▸ **PROMPT**:
Each entry must be restated word for word, with nothing omitted.

+-------+

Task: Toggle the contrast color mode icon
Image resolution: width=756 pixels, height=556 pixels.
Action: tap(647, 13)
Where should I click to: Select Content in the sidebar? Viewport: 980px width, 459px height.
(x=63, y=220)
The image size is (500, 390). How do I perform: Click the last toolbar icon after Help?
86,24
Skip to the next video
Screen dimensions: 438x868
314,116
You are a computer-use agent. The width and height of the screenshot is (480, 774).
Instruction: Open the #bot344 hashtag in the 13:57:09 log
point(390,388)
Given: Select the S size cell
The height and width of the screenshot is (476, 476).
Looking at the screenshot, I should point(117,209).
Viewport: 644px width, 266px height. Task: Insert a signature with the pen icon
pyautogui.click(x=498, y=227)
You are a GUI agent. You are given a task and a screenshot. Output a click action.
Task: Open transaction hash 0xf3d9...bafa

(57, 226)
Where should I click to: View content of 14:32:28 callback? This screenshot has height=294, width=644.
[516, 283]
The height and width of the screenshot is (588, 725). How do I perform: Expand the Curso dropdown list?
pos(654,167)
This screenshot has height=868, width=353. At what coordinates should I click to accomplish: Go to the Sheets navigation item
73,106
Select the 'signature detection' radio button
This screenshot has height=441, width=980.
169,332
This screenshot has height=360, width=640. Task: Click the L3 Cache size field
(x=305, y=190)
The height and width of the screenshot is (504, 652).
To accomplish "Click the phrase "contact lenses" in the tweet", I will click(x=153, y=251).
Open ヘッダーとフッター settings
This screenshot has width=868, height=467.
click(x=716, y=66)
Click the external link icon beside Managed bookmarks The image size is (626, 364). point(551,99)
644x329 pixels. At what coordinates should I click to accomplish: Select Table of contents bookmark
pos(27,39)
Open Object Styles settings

+-------+

▸ **ANSWER TO THE PROBLEM**:
Task: Toggle the contrast color mode icon
Image resolution: width=756 pixels, height=556 pixels.
Action: tap(647, 13)
Where should I click to: Select Content in the sidebar? Viewport: 980px width, 459px height.
(x=63, y=220)
The image size is (500, 390). How do I perform: Click the last toolbar icon after Help?
86,24
Skip to the next video
Screen dimensions: 438x868
314,116
You are a computer-use agent. The width and height of the screenshot is (480, 774).
Instruction: Open the #bot344 hashtag in the 13:57:09 log
point(390,388)
Given: Select the S size cell
The height and width of the screenshot is (476, 476).
Looking at the screenshot, I should point(117,209).
Viewport: 644px width, 266px height. Task: Insert a signature with the pen icon
pyautogui.click(x=498, y=227)
You are a GUI agent. You are given a task and a screenshot. Output a click action.
Task: Open transaction hash 0xf3d9...bafa

(57, 226)
Where should I click to: View content of 14:32:28 callback? This screenshot has height=294, width=644.
[516, 283]
The height and width of the screenshot is (588, 725). How do I perform: Expand the Curso dropdown list?
pos(654,167)
This screenshot has height=868, width=353. At what coordinates should I click to accomplish: Go to the Sheets navigation item
73,106
Select the 'signature detection' radio button
This screenshot has height=441, width=980.
169,332
This screenshot has height=360, width=640. Task: Click the L3 Cache size field
(x=305, y=190)
The height and width of the screenshot is (504, 652).
To accomplish "Click the phrase "contact lenses" in the tweet", I will click(x=153, y=251).
Open ヘッダーとフッター settings
This screenshot has width=868, height=467.
click(x=716, y=66)
Click the external link icon beside Managed bookmarks The image size is (626, 364). point(551,99)
644x329 pixels. At what coordinates should I click to accomplish: Select Table of contents bookmark
pos(27,39)
Open Object Styles settings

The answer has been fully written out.